Professor Zhang Chiyu and his colleagues at the Institute Pasteur of Shanghai, part of the Chinese Academy of Sciences, have found that a bacterium known as Propionibacterium is closely related to recurring infections, raising the possibility of future drugs or treatments, according to their paper in the May issue of Nature Communications.
The scientists analysed clinical samples from 4,407 children diagnosed with the common cold during a period of six years, from 2009 to 2015, at Nanxiang Hospital in Shanghai, and found an abnormally high presence of the bacterium.
Propionibacterium is a parasite microorganism usually found on human skin. It can cause acne and other skin problems. Some forms of the bacteria are also used to create the holes in some popular varieties of cheese.
Zhang said the research team had found an abnormally high presence of Propionibacterium phages – a signature virus which uses the bacterium as a host – in the clinical samples, and it was likely the large colonies of the microorganism had thrived in the sick children’s respiratory ducts.
The imbalance between different microorganism groups could lead to more frequent, prolonged inflammation and cause further damage on respiratory tissues, he said.
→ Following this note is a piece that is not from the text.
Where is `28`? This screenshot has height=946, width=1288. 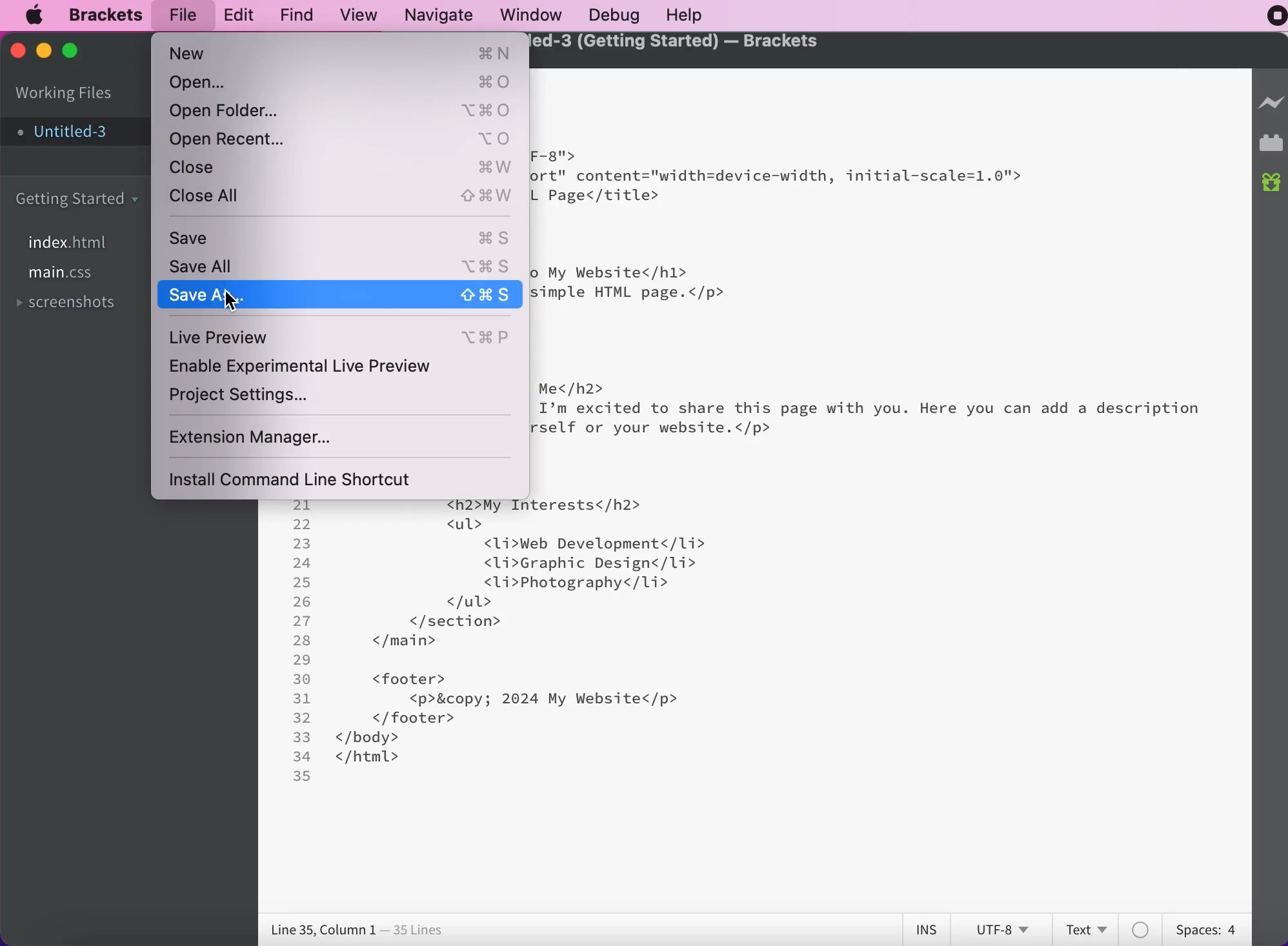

“Living environment can be something worth checking,” Zhang said, suggesting that parents could reduce unnecessary exposure of their children to Propionibacterium infections by keeping them from kissing faces with pimples.
The common cold kills four million children under the age of five worldwide every year. Frequent recurrence of the common cold is not uncommon. Causes for the phenomenon remain very much unknown, in part due to the difficulty of obtaining a large number of blood samples from under-aged patients.
Zhang said some uncertainties remained following the study and cautioned that the results were imperfect. For example, the quality of some samples was not ideal, due to a long period of refrigeration, and the interactive mechanism between the bacterium and infection was not entirely clear.
The findings “should not be immediately applied in clinical practice,” Zhang said.
A confirmation study is underway to monitor the conditions of selected child patients over the next two years and, if the results are positive, a testing kit may soon be available to identify children more vulnerable to recurrent colds, he said.
Medical intervention such as therapy or drugs may also be developed to address the issue of bacterium imbalance.
Antibiotic overdose is a severe problem in China and rest of the world, Zhang said. “Hopefully our study will help find a precise target,” he added.